Rivaling the likes of Sherlock Holmes and Tarzan, the legends of King Arthur and his Knights of the Round Table have endured cinematic interpretations ranging from the good (Excalibur) to the bad (Quest for Camelot), including such diversions musical (Camelot), comedic (Monty Python and the Holy Grail) and family friendly (Disney’s own animated The Sword in the Stone). One would think that the well had been drained long ago for any fresh take on the tales, yet along comes King Arthur, whose gimmick is that it is based on the historical figures who supposedly inspired such legends in the first place.

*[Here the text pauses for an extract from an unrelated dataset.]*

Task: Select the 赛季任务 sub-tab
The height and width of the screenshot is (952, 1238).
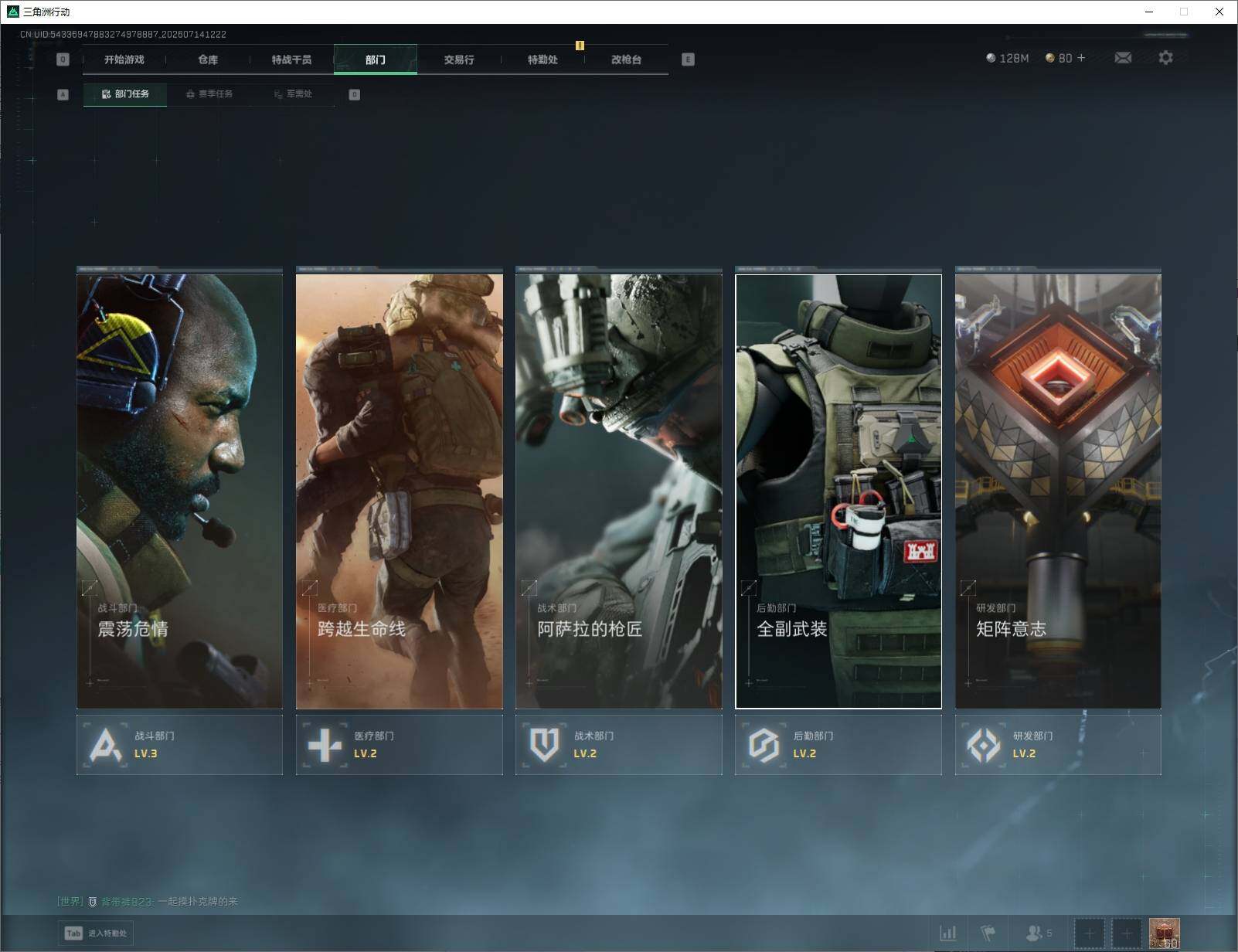Action: (x=209, y=94)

Pushing the story back from Medieval times to the Dark Ages, this film (directed by Antoine Fuqua with an stultifying solemnity similar to his over-rated-B-movie-hiding-behind-an-A-list-star, Training Day) strips away the more fantastical and romantic aspects of the legend, such as Merlin’s magic and the Arthur-Guinevere-Lancelot love triangle; yet, while it still retains such iconic images as the Round Table and Excalibur, what remains is rather bleak, with muddied extras and gloomy landscapes reminiscent of the two films it obviously is aspiring very hard to be, Braveheart and Gladiator, and frenetic battle sequences that ape the style of Saving Private Ryan yet still pale in comparison to the epic sweep of those found in the recent Lord of the Rings trilogy.


(c) Disney

On the eve of the end of Roman rule over Britain, the elite fighting squad of knights, under the leadership of Arthur (Clive Owen, who, if the rumors are correct, at least proves here that he’s got the action chops to take on the role of one Bond, James Bond), finds themselves at a crossroads: whether to return to their lives that they left before their indentured service, or to continue to fight together against the impending threat of the Saxons, (lead by an almost unrecognizable Stellan Skarsgard, of Good Will Hunting fame, enouncing his lines in a basso profundo voice that is almost as laughable as his fierce ponytails) a brutal warrior race bloodthirsty for conquest. And although they are a ragtag lot (including 102 Dalmatians’ Ioan Gruffudd as Lancelot, Ella Enchanted’s Hugh Dancy as Galahad, Star Wars-Episode II’s Joel Edgerton as Gawain and that Sexy Beast himself, Ray Winstone as the big lug Bors), there’s still enough chivalry amongst them to band together for the common good, even though the odds are against them.